Acute and chronic rejection after kidney transplantation has long been exclusively attributed to cellular and vascular mechanisms. Modern immunosuppressive therapy, therefore, addresses the cellular immune system. Rising experiences in kidney transplantation in the last few decades have revealed that some types of rejection are refractory to the conventional immunosuppressive treatment. Humoral rejection. which has previously been reported as a crucial factor in hyperacute rejection, is now suspected to play also an important role in acute and chronic rejection. Acute humoral rejection (AHR) is characterized by immunohistochemical detection of C4d deposits in peritubular capillaries. As shown for other antibody-mediated diseases, such as some autoimmune diseases, plasmapheresis has been suggested to be an efficient therapeutic approach in AHR. We present four patients with C4d-positive AHR in the early phase after kidney transplantation.
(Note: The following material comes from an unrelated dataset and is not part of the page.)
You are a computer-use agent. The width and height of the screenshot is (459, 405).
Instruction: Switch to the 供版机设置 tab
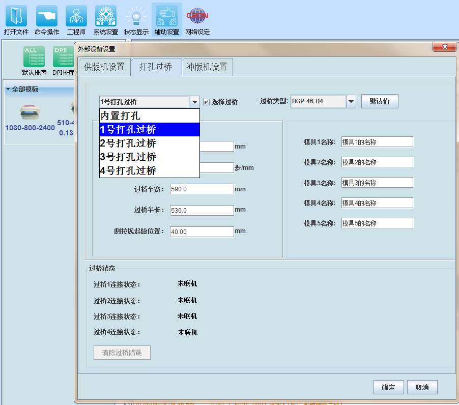tap(104, 67)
In three of the four patients, humoral graft rejection was successfully treated by plasmapheresis. Graft function was significantly improved with a stable long-term outcome. One patient lost the graft. Although the number of patients with C4d-positive AHR treated by plasmapheresis is limited, plasma exchange appears to be an efficient and powerful therapeutic approach to control humoral rejection.